Не буду рассказывать дальнейшую историю в подробностях. Скажу лишь, что Щербаков, без всяких объяснений, сразу после нашей встречи с бригадой пропал. Ясно, я стал ему не нужен, как только он посчитал, что материал у него в руках и книжку напишет сам.

Прошло полгода. Звонит Щербаков и предлагает встретиться. Я решительно отказываюсь, напоминаю о том условии, которое выдвигал. Однако звонки продолжались еще месяц.

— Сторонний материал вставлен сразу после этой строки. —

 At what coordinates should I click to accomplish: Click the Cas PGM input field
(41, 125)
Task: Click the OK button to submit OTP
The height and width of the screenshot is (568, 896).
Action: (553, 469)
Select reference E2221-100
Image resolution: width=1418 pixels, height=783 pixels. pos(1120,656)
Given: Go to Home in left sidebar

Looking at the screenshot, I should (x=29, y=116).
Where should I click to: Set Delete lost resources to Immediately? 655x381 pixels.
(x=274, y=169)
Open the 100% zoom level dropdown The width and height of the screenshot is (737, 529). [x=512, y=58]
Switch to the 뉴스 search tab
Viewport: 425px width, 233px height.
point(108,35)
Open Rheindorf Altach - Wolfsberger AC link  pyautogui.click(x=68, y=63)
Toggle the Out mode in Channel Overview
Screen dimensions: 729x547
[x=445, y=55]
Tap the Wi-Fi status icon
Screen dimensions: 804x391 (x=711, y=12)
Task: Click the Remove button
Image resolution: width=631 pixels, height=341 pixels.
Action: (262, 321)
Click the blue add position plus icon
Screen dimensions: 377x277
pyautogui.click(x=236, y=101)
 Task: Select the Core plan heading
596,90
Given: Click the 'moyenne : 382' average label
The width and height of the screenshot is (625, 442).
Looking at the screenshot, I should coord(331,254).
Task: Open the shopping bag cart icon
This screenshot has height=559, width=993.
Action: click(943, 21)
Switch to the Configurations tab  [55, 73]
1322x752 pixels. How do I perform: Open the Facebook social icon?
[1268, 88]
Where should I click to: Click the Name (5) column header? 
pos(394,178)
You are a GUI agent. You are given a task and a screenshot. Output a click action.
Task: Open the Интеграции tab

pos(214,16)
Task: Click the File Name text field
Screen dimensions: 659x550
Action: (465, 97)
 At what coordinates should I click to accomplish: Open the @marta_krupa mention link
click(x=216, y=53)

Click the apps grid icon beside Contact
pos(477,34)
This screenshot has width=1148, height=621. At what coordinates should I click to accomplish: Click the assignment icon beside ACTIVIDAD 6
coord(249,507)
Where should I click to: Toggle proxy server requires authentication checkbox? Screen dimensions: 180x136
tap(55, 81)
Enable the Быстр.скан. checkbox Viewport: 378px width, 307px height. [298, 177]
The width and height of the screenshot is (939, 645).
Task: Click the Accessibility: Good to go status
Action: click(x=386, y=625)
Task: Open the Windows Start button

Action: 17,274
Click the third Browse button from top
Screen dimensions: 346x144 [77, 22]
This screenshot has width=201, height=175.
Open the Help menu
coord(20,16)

В конце концов встретиться я все же согласился. Щербаков положил передо мной папку с рукописью и сказал, что могу вносить в рукопись любые изменения. За работу получу пятьсот рублей. Текст начинался цитатой из Эйнштейна… Щербаков по-прежнему занимался переписыванием того, что говорили другие. Я откланялся: «Простите, но сделка не состоится».

Года через два брошюрка вышла в свет. Рукопись с Эйнштейном, как мне рассказали, была настолько беспомощна, что редактор так и не сумел ее подкрасить. Набор был рассыпан, с редактора взыскали соответствующие расходы. И лишь после второй правки книжка наконец была издана. И еще сообщали, что «бригада коммунистического труда» обещала при встрече с автором набить ему морду.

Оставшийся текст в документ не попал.